## DIRECTIONS
Within the records below, find the line with "You are a GUI" and the line with "自己紹介 (28, 2550)", then reproduce exactly those two lines and all lines between them, without any picture.

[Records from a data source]

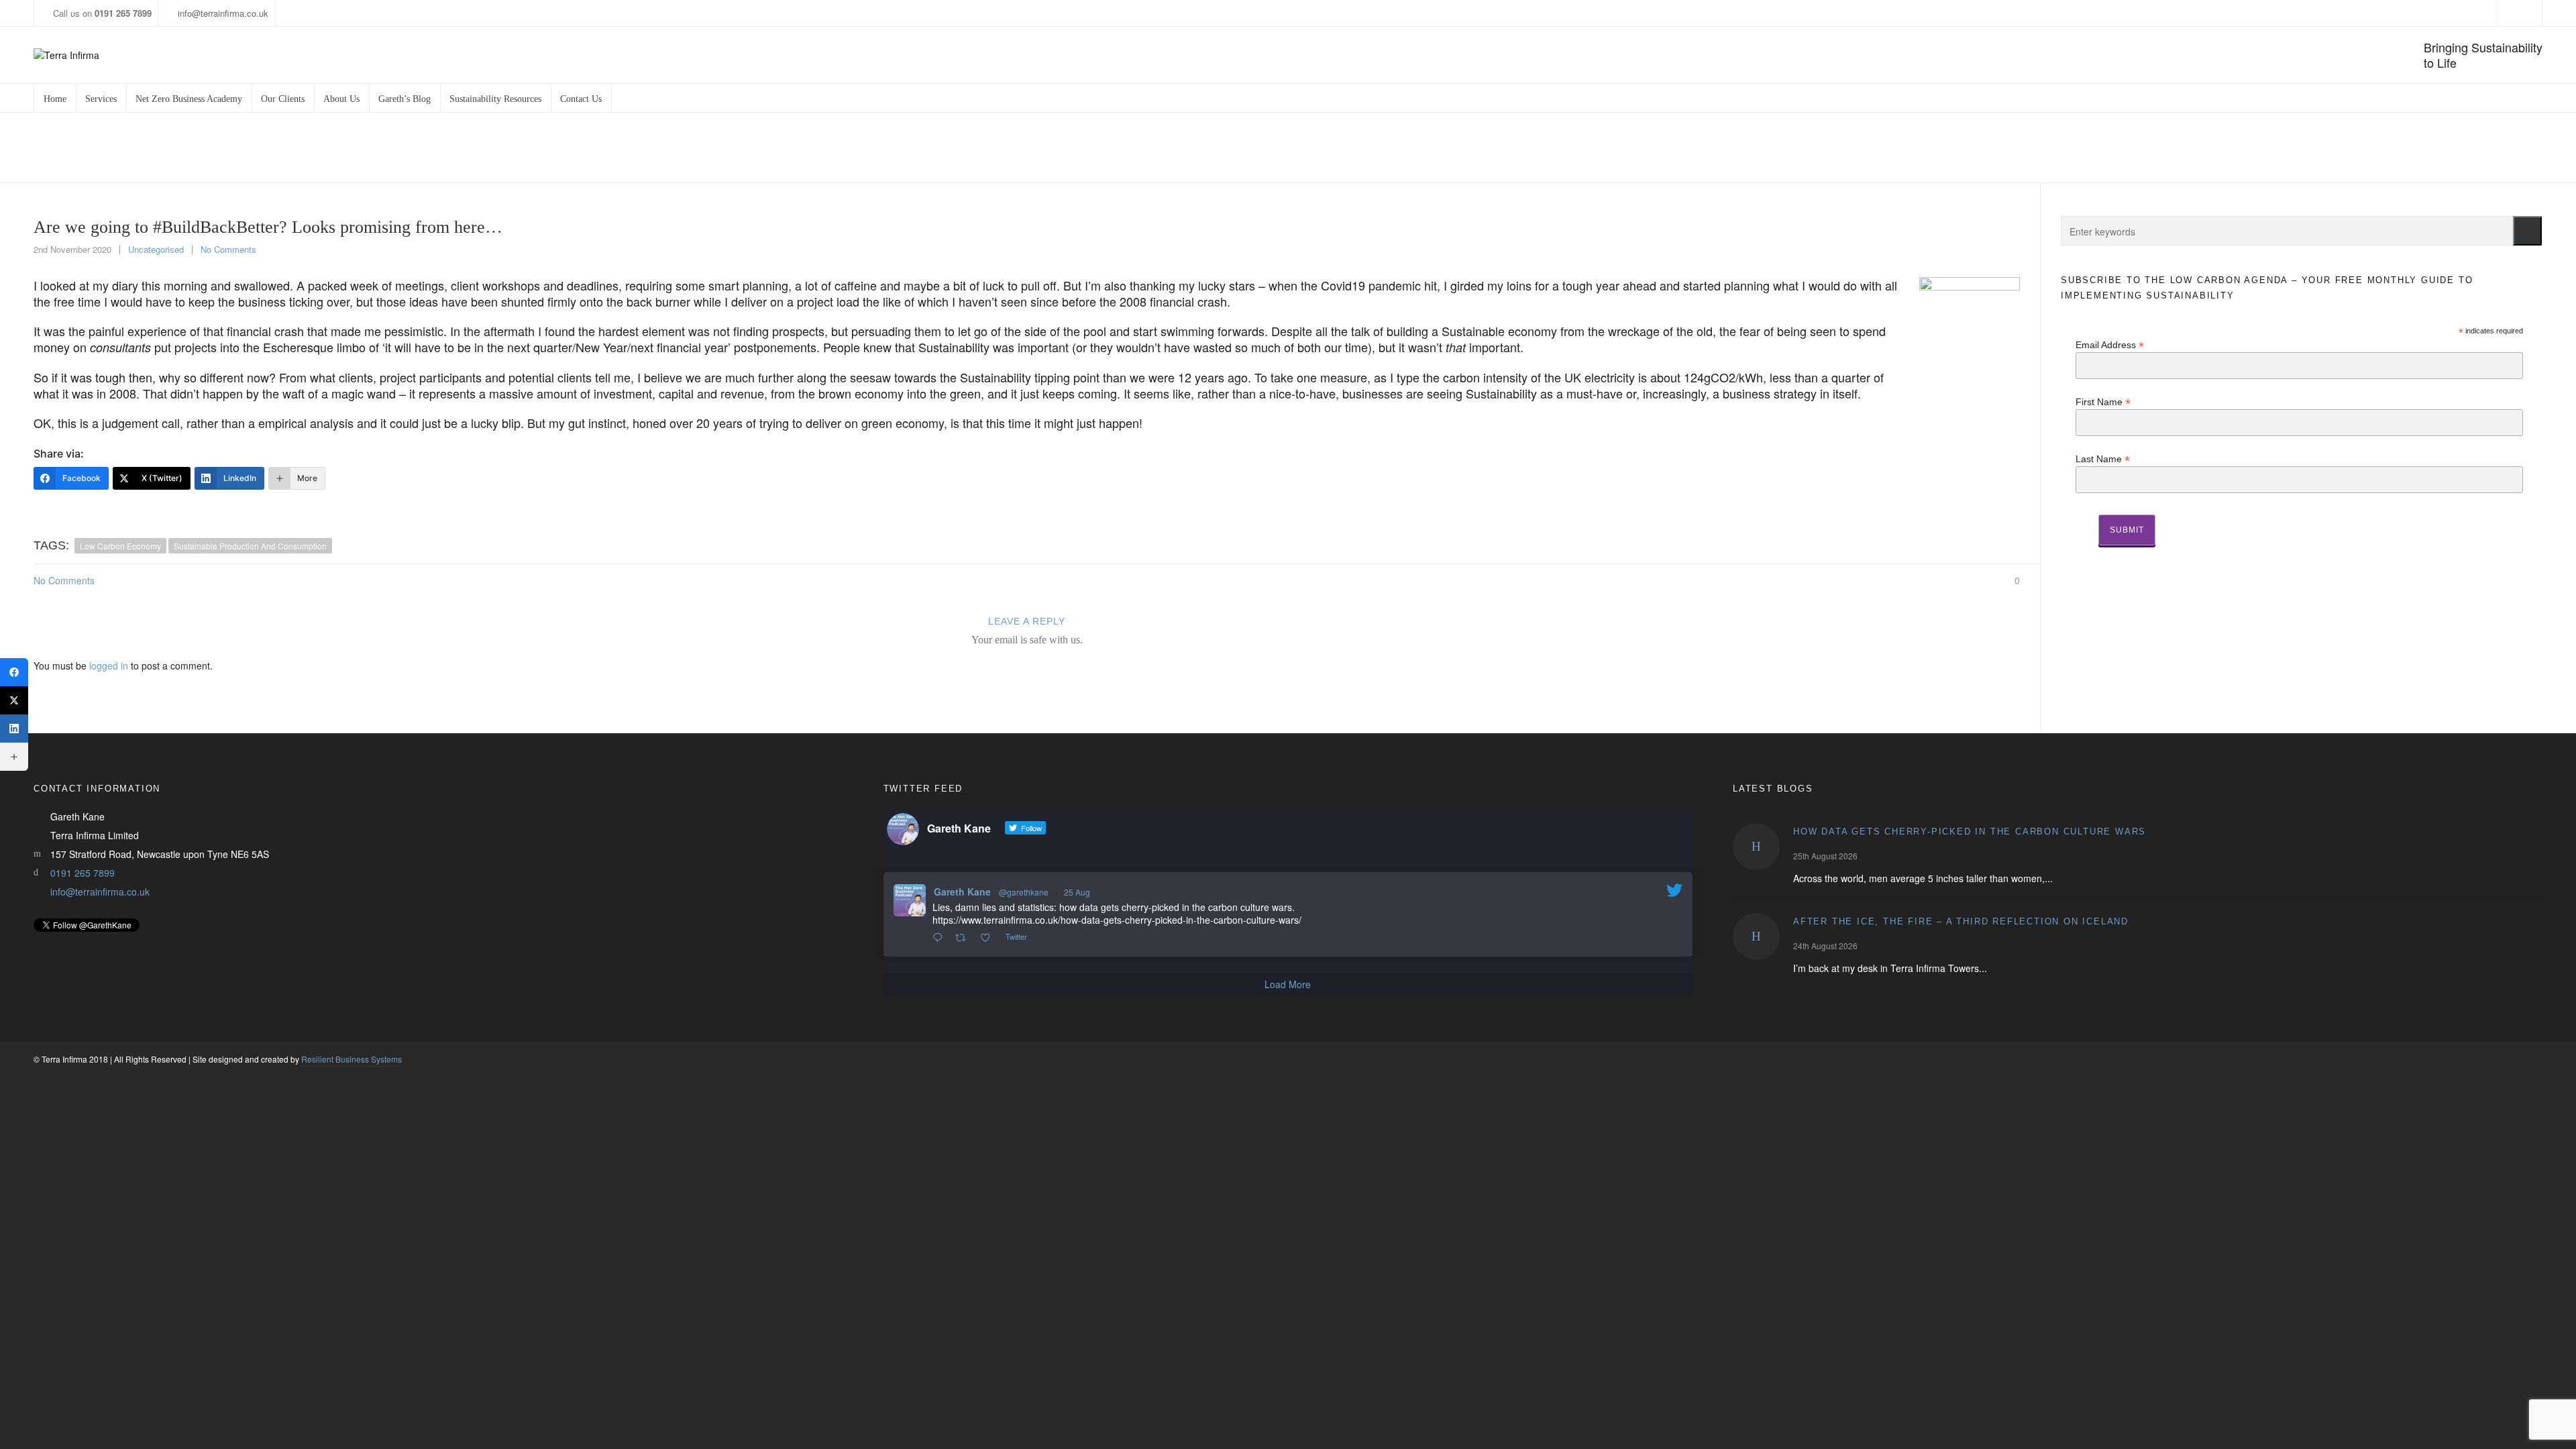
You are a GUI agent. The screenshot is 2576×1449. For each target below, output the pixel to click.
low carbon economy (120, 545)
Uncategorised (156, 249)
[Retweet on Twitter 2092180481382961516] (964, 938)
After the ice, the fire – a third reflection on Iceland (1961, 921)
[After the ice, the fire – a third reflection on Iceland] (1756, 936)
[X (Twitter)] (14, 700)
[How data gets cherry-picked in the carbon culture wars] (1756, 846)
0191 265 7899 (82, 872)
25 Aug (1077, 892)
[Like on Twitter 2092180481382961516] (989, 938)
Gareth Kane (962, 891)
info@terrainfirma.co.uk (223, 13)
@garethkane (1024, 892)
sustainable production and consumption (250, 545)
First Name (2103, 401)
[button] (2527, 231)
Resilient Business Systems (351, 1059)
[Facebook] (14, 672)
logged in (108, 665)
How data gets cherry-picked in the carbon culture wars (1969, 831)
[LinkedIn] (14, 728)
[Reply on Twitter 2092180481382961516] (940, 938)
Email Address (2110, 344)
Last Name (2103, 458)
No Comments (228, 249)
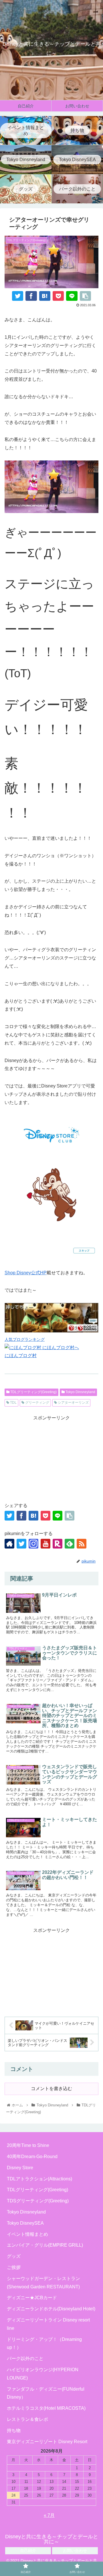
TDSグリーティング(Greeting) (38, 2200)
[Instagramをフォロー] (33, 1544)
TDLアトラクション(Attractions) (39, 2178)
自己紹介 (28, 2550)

---

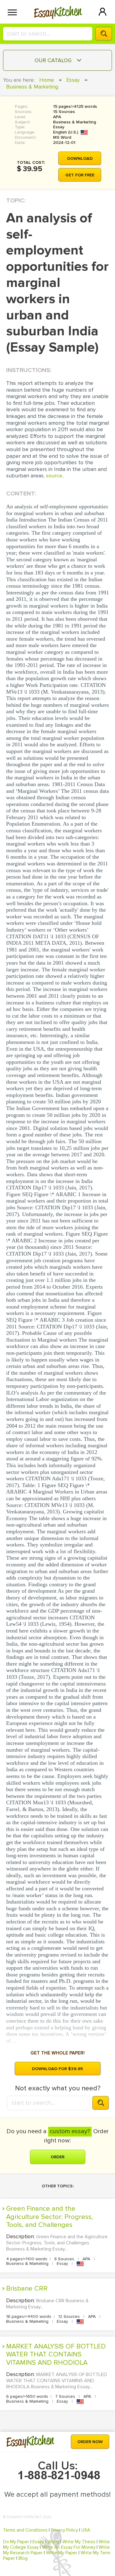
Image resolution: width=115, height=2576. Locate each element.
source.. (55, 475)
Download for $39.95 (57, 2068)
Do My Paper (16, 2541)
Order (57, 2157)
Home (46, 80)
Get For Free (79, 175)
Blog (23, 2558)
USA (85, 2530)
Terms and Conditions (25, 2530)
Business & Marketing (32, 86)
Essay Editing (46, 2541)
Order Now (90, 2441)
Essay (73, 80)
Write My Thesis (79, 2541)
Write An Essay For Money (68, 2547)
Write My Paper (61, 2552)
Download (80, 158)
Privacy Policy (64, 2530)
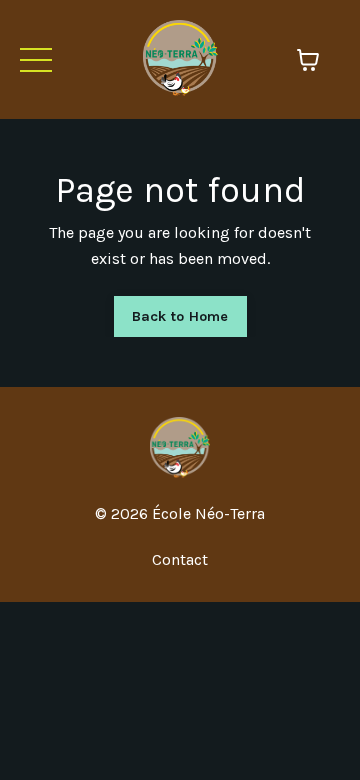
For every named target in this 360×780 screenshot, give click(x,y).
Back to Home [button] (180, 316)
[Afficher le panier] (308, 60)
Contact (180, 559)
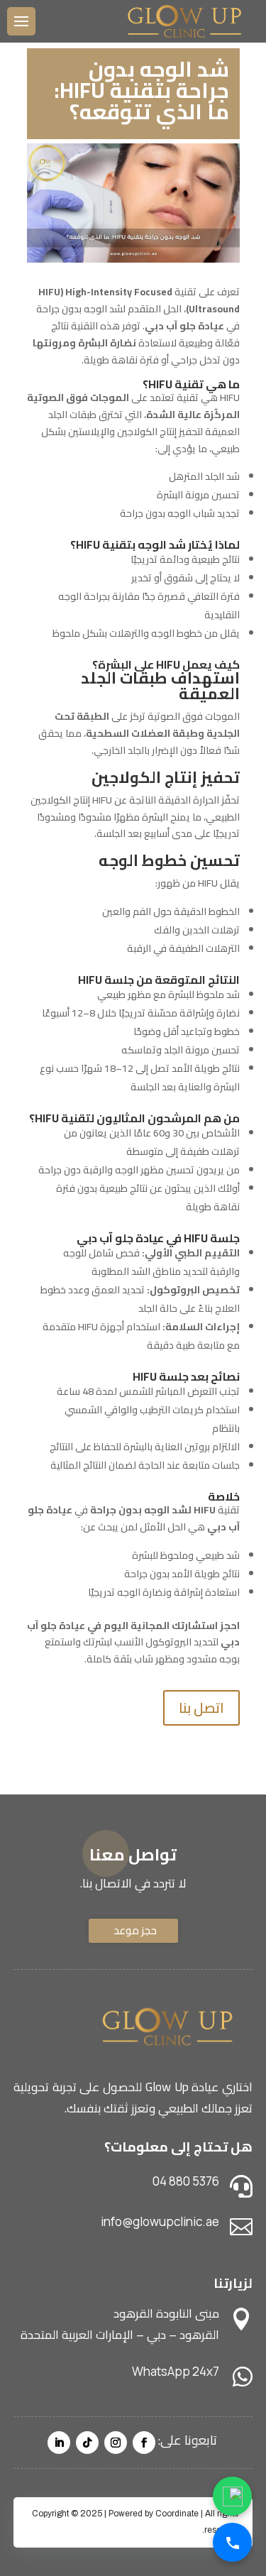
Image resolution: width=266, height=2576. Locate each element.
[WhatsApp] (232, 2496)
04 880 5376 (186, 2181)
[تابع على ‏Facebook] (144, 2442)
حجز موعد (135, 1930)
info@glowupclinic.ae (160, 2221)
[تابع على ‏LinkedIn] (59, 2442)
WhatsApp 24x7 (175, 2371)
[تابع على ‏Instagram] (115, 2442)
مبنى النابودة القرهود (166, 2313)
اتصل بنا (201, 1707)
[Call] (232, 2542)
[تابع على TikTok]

--

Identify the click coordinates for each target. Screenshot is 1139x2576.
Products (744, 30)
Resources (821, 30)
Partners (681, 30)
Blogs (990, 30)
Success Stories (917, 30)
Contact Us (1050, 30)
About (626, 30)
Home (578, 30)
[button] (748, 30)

## RESULT
You are a GUI agent. The screenshot is 2576×1449. For each target below, output the pixel to click.
low carbon economy (120, 545)
Uncategorised (156, 249)
[Retweet on Twitter 2092180481382961516] (964, 938)
After the ice, the fire – a third reflection on Iceland (1961, 921)
[After the ice, the fire – a third reflection on Iceland] (1756, 936)
[X (Twitter)] (14, 700)
[How data gets cherry-picked in the carbon culture wars] (1756, 846)
0191 265 7899 (82, 872)
25 Aug (1077, 892)
[Like on Twitter 2092180481382961516] (989, 938)
Gareth Kane (962, 891)
info@terrainfirma.co.uk (223, 13)
@garethkane (1024, 892)
sustainable production and consumption (250, 545)
First Name (2103, 401)
[button] (2527, 231)
Resilient Business Systems (351, 1059)
[Facebook] (14, 672)
logged in (108, 665)
How data gets cherry-picked in the carbon culture wars (1969, 831)
[LinkedIn] (14, 728)
[Reply on Twitter 2092180481382961516] (940, 938)
Email Address (2110, 344)
Last Name (2103, 458)
No Comments (228, 249)
TDSグリーティング(Greeting) (38, 2200)
[Instagramをフォロー] (33, 1544)
TDLアトラクション(Attractions) (39, 2178)
自己紹介 (28, 2550)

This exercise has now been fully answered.